俺は己の無力さに絶望し、涙と鼻水を止めどなく垂れ流す。
壁を叩き続けた両手から、わずかながら血がにじみ出た。
くそっ!! 死なせねえ…………絶対死なせねえ!!
誰かのために、こんなにも強く思ったのは生まれて初めてだった…………すると俺の願いが神さまにでも通じたのか、アイルの結界魔法に変化が現れる。光の壁は少しゆらめいた後、白い気体となって俺の両手に流れ込んできたのだ。
「……はあ!? な、なんだこりゃあ!?」
俺の意思とは関係なく、アイルの魔力がどんどん体内に入ってくる。力が溢れ出し、心なしか体のサイズも大きくなった気がした。そして待つこと数秒。俺はついにアイルの結界を吸い尽くしたのだった。

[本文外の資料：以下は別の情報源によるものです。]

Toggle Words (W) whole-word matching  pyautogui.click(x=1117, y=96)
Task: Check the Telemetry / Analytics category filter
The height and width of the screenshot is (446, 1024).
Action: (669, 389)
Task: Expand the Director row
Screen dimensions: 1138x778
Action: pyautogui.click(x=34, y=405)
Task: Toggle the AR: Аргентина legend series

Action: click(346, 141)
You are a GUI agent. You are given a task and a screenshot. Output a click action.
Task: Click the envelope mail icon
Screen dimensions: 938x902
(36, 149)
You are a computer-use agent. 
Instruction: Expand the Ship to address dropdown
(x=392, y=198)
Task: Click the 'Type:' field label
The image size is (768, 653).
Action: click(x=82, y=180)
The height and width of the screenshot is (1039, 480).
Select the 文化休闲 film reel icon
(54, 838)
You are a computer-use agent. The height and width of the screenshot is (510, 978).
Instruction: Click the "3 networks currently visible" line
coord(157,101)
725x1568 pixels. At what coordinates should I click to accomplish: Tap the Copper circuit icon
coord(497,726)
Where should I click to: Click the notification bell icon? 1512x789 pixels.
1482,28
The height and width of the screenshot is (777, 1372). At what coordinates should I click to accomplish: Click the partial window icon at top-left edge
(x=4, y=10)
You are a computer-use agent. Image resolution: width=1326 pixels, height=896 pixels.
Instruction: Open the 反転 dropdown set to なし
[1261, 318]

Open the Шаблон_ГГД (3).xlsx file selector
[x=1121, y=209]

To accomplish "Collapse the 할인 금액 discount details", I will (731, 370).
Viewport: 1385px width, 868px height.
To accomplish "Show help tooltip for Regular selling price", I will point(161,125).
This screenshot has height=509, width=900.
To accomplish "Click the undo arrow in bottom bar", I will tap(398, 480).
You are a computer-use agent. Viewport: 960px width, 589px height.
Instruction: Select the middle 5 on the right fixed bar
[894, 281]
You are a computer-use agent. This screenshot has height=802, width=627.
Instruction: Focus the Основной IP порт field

「……うん、よし、まあいいや!! 何かわからんけど、とりあえず結界がなくなったぞ!!」
「う、嘘!? 今のは……何!? 何でノア、私の結界を破れたの!?」
「あ!? 俺が知るわけねーだろ! んなことより今そっち行くから待ってろ!!」
「ええっ!? だ、ダメだよノア!! 来ちゃダメ!!」
「うるせー!! こちとらビビって何もできなかったんだ!! 少しくらいカッコつけさせろ!!」
俺は猛ダッシュでアイルの元へと向かう。四つん這いのアイルは腕と太ももまで闇の液体に沈んでいた。そのままジャンプして飛び込んでやろうかと思ったが、アイルに闇の飛沫がかかる恐れがあったので、俺は静かに彼女の側まで歩み寄った。
「ノア……どうして……」
「なるほど、こりゃ力がでねえわ。よーし……わりいな、アイル。ちょっと体触るぞ」
最初はアイルと一緒に脱出するつもりだったが、闇の侵食により俺の足はもう動かなくなっていた。しかし、手と腰はまだ動く。力もまだまだ残っている。俺はアイルの腰を掴み、闇の沼から引っ張り上げ、円の範囲外にある草むらまで放り投げた。
「があああああああ!!!」
砲丸投げの選手を彷彿とさせる雄叫びをあげる俺。アイルは枯れ葉が溜まっていた所にガサッと落ちる。運よくクッション代わりになってたらいいんだが……
「はあ、はあ……おーい、アイル! 大丈夫かー!?」
「う、うん。ただ闇に侵食されて手も足も動かなくて、魔法も使えなくて……ああ、ノア!!」
うつ伏せになったアイルと目が合う。目立った外傷はないけど、ちゃんと手足が動くようになるのかが心配だった。まあエリシアさんや魔界のじいちゃんならきっと治してくれるだろう。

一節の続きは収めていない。